I’m sure they have a great industrial application, but I couldn’t help seeing how beautiful some of the designs were.
The other exhibitor attracting large crowds was Legos, of course! Want to see what the “must have” toy for Christmas 2013 will be? They’re coming out with a new Mindstorms robotic set.
Of course, the bulk of the space is devoted to competitor’s pits—part workshop, part party space. They are usually decorated to match the team name or country of origin. There is an Olympic Village sort of atmosphere where most have buttons or pins to trade. Some have games for the public to play (we took a quiz to see how much we knew about the English city of Bath). You can watch teams calibrate their robots on individual practice courts and team practice fields as well.
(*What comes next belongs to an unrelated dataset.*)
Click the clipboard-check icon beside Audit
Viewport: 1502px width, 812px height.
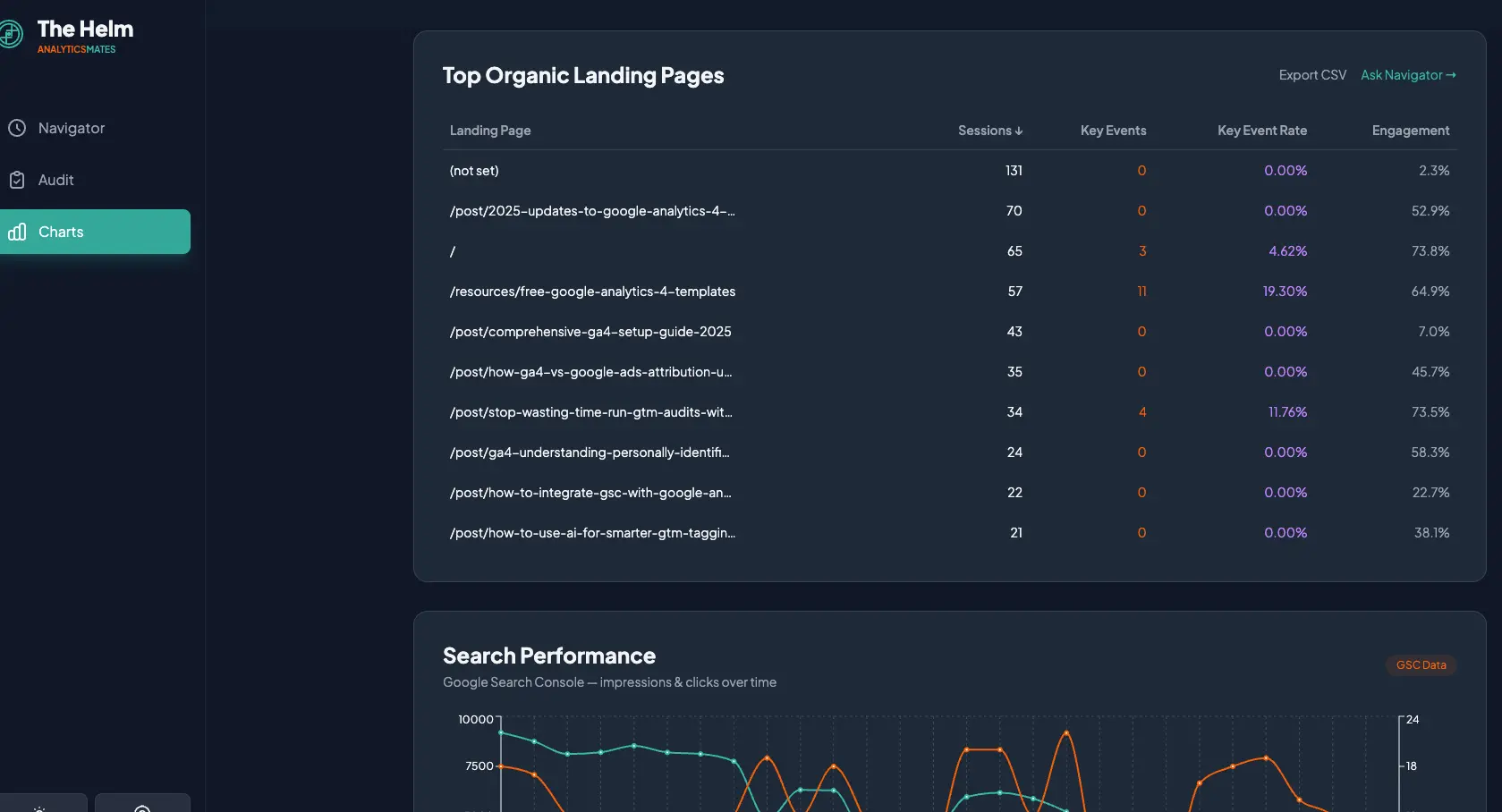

This year’s game seems much harder to me. Instead of throwing foam basketballs which are symmetrical and (I assume) aerodynamically constant, the robots must fling Frisbees into narrow boxes. The one in the picture above looks lit up, but that must be some sort of optical tape that the robots visual sensors can detect. Now your dealing with an object that must be right side up and spinning while in flight. The second part of the challenge is to make a robot that can climb the pyramid structure. Schnickelfritz couldn’t take it any longer, we had to go to the competition area in the arena.
Some teams chose the more difficult but faster route of designing their robots to pick up Frisbees off the ground near the scoring boxes. Others chose to use humans to load up the robots at “feeding slots” like what I’ve circled in orange above, across the field from their goal (with the arrow). Of course, some had the best of both worlds and had calibrated their machines to fling Frisbees from the feeding area, sailing the entire length of the court. The game lasts 2 minutes and 15 seconds and a buzzer sounds with thirty seconds to go so teams can attempt the pyramid climb. Most teams were content to hang from the bottom rung and collect 10 points. A few built multi arm systems (two to hang from and two to reach higher) and made it to the very top.
Thursday was the qualification rounds. Each team compete with two others on an “alliance.” The highest scoring individual teams than get to pick to others to compete with in the elimination rounds so their were scores of kids around “scouting” potential partners. So there’s strategy going on along with engineering—do you want to partner with a climbing team or one with good Frisbee aim? Some teams focused on defense bumping in to other robots and blocking shots with nets.
The arena can get a little raucous with four FRC fields, four FTC fields and eight JLL tables going on at once. There’s also loud music and beach balls being batted around in the stands. When we needed a break we could always go back to the basics—a boy and a huge tub of Lego bricks.
If you live in the St. Louis area, there still a chance to attend today or tomorrow—the event is free to the public. If not this year, be sure to put it on the calendar for next year (Yes they're coming back to St. Louis again April 23-26. 2014!)